What is expected
Without omission or alteration, write out all of the data.

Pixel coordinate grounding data
_ _ _ _ _ _ _

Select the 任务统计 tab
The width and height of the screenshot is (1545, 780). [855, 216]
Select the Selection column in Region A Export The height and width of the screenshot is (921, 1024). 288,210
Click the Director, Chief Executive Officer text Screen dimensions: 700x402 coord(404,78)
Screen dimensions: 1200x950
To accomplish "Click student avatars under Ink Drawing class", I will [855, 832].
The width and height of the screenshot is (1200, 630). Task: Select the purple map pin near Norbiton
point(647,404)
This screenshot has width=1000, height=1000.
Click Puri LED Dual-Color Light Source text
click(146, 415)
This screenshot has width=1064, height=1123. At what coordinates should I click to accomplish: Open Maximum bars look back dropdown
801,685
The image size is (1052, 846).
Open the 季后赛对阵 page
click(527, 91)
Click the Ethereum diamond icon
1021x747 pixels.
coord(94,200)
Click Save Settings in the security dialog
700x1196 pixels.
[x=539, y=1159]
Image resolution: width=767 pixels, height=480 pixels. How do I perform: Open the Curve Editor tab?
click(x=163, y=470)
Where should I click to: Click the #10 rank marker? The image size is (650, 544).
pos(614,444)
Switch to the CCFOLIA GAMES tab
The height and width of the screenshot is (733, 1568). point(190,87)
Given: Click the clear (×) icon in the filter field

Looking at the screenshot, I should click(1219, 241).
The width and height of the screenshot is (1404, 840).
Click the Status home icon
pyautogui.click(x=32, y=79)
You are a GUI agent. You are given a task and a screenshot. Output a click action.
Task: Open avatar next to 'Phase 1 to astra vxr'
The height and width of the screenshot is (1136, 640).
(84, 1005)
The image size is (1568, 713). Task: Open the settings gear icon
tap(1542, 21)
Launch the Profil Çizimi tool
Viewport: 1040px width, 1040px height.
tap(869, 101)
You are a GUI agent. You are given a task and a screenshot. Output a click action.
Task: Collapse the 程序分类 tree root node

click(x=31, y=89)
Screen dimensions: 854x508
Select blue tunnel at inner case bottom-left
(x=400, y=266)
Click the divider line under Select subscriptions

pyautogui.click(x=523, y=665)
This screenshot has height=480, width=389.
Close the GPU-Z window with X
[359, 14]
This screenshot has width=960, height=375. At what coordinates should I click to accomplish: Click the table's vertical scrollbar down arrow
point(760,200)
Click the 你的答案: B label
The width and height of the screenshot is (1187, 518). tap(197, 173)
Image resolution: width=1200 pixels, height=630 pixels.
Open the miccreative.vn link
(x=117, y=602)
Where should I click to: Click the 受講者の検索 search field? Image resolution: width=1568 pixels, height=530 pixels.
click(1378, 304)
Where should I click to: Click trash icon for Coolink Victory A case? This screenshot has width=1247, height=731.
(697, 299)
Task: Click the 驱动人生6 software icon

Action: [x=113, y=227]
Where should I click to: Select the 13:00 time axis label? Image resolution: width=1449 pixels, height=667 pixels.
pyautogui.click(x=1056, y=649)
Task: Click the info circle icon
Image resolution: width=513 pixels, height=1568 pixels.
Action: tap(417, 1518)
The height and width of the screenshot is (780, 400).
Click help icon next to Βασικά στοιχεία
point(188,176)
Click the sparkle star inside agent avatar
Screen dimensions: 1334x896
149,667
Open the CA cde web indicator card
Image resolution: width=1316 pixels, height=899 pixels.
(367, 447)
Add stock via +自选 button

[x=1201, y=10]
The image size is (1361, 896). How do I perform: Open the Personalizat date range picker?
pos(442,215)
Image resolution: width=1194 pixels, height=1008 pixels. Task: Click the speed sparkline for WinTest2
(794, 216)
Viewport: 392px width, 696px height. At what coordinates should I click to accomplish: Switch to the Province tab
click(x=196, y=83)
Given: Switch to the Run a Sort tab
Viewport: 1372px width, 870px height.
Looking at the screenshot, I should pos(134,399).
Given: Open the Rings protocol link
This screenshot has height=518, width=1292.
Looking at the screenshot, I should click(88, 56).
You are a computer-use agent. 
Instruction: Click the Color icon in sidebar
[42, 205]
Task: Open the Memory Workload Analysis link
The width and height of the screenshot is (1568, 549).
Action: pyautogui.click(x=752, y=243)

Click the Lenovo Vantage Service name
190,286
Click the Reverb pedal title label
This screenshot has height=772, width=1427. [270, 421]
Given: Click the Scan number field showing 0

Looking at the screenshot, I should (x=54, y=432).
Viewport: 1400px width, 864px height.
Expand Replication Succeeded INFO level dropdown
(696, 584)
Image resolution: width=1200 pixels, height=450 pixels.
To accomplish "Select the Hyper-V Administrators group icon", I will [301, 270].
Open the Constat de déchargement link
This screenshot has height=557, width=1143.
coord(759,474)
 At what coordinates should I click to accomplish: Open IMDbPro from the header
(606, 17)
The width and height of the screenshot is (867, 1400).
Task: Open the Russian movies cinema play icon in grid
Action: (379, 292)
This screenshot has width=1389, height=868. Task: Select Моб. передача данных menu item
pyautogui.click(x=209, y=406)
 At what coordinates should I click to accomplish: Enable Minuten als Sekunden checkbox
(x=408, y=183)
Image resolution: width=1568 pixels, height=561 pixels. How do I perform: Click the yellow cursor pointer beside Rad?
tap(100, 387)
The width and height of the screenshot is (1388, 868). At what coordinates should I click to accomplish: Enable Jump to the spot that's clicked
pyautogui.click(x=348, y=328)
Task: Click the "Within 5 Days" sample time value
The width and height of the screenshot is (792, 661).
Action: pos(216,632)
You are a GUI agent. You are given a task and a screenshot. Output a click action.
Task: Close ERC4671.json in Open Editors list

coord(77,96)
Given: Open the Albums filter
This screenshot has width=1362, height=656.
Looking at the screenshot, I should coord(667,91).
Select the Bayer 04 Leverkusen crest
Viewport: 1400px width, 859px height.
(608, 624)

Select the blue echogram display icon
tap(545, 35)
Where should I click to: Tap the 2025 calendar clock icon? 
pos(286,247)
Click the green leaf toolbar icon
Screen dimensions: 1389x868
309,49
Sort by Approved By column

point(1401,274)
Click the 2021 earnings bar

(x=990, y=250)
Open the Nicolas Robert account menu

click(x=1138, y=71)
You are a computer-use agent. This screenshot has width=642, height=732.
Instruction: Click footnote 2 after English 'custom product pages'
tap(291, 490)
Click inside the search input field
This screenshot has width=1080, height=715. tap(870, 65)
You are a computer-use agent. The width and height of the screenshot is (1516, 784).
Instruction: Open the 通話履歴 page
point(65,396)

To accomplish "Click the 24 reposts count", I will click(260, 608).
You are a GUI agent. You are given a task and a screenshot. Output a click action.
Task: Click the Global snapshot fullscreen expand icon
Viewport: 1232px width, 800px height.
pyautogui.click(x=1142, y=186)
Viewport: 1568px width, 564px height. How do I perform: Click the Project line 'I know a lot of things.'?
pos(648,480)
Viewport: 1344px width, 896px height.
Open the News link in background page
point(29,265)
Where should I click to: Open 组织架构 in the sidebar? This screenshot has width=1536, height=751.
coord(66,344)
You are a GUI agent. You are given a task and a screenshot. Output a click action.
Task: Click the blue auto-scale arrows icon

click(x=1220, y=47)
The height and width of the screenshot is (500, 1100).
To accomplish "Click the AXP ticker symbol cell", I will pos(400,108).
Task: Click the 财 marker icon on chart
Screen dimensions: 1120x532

_ _ _ _ _ _ _

Result below
Select the 任务统计 tab
The width and height of the screenshot is (1545, 780). [855, 216]
Select the Selection column in Region A Export The height and width of the screenshot is (921, 1024). 288,210
Click the Director, Chief Executive Officer text Screen dimensions: 700x402 coord(404,78)
Screen dimensions: 1200x950
To accomplish "Click student avatars under Ink Drawing class", I will [855, 832].
The width and height of the screenshot is (1200, 630). Task: Select the purple map pin near Norbiton
point(647,404)
This screenshot has width=1000, height=1000.
Click Puri LED Dual-Color Light Source text
click(146, 415)
This screenshot has width=1064, height=1123. At what coordinates should I click to accomplish: Open Maximum bars look back dropdown
801,685
The image size is (1052, 846).
Open the 季后赛对阵 page
click(527, 91)
Click the Ethereum diamond icon
1021x747 pixels.
coord(94,200)
Click Save Settings in the security dialog
700x1196 pixels.
[x=539, y=1159]
Image resolution: width=767 pixels, height=480 pixels. How do I perform: Open the Curve Editor tab?
click(x=163, y=470)
Where should I click to: Click the #10 rank marker? The image size is (650, 544).
pos(614,444)
Switch to the CCFOLIA GAMES tab
The height and width of the screenshot is (733, 1568). point(190,87)
Given: Click the clear (×) icon in the filter field

Looking at the screenshot, I should click(1219, 241).
The width and height of the screenshot is (1404, 840).
Click the Status home icon
pyautogui.click(x=32, y=79)
You are a GUI agent. You are given a task and a screenshot. Output a click action.
Task: Open avatar next to 'Phase 1 to astra vxr'
The height and width of the screenshot is (1136, 640).
(84, 1005)
The image size is (1568, 713). Task: Open the settings gear icon
tap(1542, 21)
Launch the Profil Çizimi tool
Viewport: 1040px width, 1040px height.
tap(869, 101)
You are a GUI agent. You are given a task and a screenshot. Output a click action.
Task: Collapse the 程序分类 tree root node

click(x=31, y=89)
Screen dimensions: 854x508
Select blue tunnel at inner case bottom-left
(x=400, y=266)
Click the divider line under Select subscriptions

pyautogui.click(x=523, y=665)
This screenshot has height=480, width=389.
Close the GPU-Z window with X
[359, 14]
This screenshot has width=960, height=375. At what coordinates should I click to accomplish: Click the table's vertical scrollbar down arrow
point(760,200)
Click the 你的答案: B label
The width and height of the screenshot is (1187, 518). tap(197, 173)
Image resolution: width=1200 pixels, height=630 pixels.
Open the miccreative.vn link
(x=117, y=602)
Where should I click to: Click the 受講者の検索 search field? Image resolution: width=1568 pixels, height=530 pixels.
click(1378, 304)
Where should I click to: Click trash icon for Coolink Victory A case? This screenshot has width=1247, height=731.
(697, 299)
Task: Click the 驱动人生6 software icon

Action: [x=113, y=227]
Where should I click to: Select the 13:00 time axis label? Image resolution: width=1449 pixels, height=667 pixels.
pyautogui.click(x=1056, y=649)
Task: Click the info circle icon
Image resolution: width=513 pixels, height=1568 pixels.
Action: tap(417, 1518)
The height and width of the screenshot is (780, 400).
Click help icon next to Βασικά στοιχεία
point(188,176)
Click the sparkle star inside agent avatar
Screen dimensions: 1334x896
149,667
Open the CA cde web indicator card
Image resolution: width=1316 pixels, height=899 pixels.
(367, 447)
Add stock via +自选 button

[x=1201, y=10]
The image size is (1361, 896). How do I perform: Open the Personalizat date range picker?
pos(442,215)
Image resolution: width=1194 pixels, height=1008 pixels. Task: Click the speed sparkline for WinTest2
(794, 216)
Viewport: 392px width, 696px height. At what coordinates should I click to accomplish: Switch to the Province tab
click(x=196, y=83)
Given: Switch to the Run a Sort tab
Viewport: 1372px width, 870px height.
Looking at the screenshot, I should pos(134,399).
Given: Open the Rings protocol link
This screenshot has height=518, width=1292.
Looking at the screenshot, I should click(88, 56).
You are a computer-use agent. 
Instruction: Click the Color icon in sidebar
[42, 205]
Task: Open the Memory Workload Analysis link
The width and height of the screenshot is (1568, 549).
Action: pyautogui.click(x=752, y=243)

Click the Lenovo Vantage Service name
190,286
Click the Reverb pedal title label
This screenshot has height=772, width=1427. [270, 421]
Given: Click the Scan number field showing 0

Looking at the screenshot, I should (x=54, y=432).
Viewport: 1400px width, 864px height.
Expand Replication Succeeded INFO level dropdown
(696, 584)
Image resolution: width=1200 pixels, height=450 pixels.
To accomplish "Select the Hyper-V Administrators group icon", I will [301, 270].
Open the Constat de déchargement link
This screenshot has height=557, width=1143.
coord(759,474)
 At what coordinates should I click to accomplish: Open IMDbPro from the header
(606, 17)
The width and height of the screenshot is (867, 1400).
Task: Open the Russian movies cinema play icon in grid
Action: (379, 292)
This screenshot has width=1389, height=868. Task: Select Моб. передача данных menu item
pyautogui.click(x=209, y=406)
 At what coordinates should I click to accomplish: Enable Minuten als Sekunden checkbox
(x=408, y=183)
Image resolution: width=1568 pixels, height=561 pixels. How do I perform: Click the yellow cursor pointer beside Rad?
tap(100, 387)
The width and height of the screenshot is (1388, 868). At what coordinates should I click to accomplish: Enable Jump to the spot that's clicked
pyautogui.click(x=348, y=328)
Task: Click the "Within 5 Days" sample time value
The width and height of the screenshot is (792, 661).
Action: pos(216,632)
You are a GUI agent. You are given a task and a screenshot. Output a click action.
Task: Close ERC4671.json in Open Editors list

coord(77,96)
Given: Open the Albums filter
This screenshot has width=1362, height=656.
Looking at the screenshot, I should coord(667,91).
Select the Bayer 04 Leverkusen crest
Viewport: 1400px width, 859px height.
(608, 624)

Select the blue echogram display icon
tap(545, 35)
Where should I click to: Tap the 2025 calendar clock icon? 
pos(286,247)
Click the green leaf toolbar icon
Screen dimensions: 1389x868
309,49
Sort by Approved By column

point(1401,274)
Click the 2021 earnings bar

(x=990, y=250)
Open the Nicolas Robert account menu

click(x=1138, y=71)
You are a computer-use agent. This screenshot has width=642, height=732.
Instruction: Click footnote 2 after English 'custom product pages'
tap(291, 490)
Click inside the search input field
This screenshot has width=1080, height=715. tap(870, 65)
You are a computer-use agent. The width and height of the screenshot is (1516, 784).
Instruction: Open the 通話履歴 page
point(65,396)

To accomplish "Click the 24 reposts count", I will click(260, 608).
You are a GUI agent. You are given a task and a screenshot. Output a click action.
Task: Click the Global snapshot fullscreen expand icon
Viewport: 1232px width, 800px height.
pyautogui.click(x=1142, y=186)
Viewport: 1568px width, 564px height. How do I perform: Click the Project line 'I know a lot of things.'?
pos(648,480)
Viewport: 1344px width, 896px height.
Open the News link in background page
point(29,265)
Where should I click to: Open 组织架构 in the sidebar? This screenshot has width=1536, height=751.
coord(66,344)
You are a GUI agent. You are given a task and a screenshot. Output a click action.
Task: Click the blue auto-scale arrows icon

click(x=1220, y=47)
The height and width of the screenshot is (500, 1100).
To accomplish "Click the AXP ticker symbol cell", I will pos(400,108).
Task: Click the 财 marker icon on chart
Screen dimensions: 1120x532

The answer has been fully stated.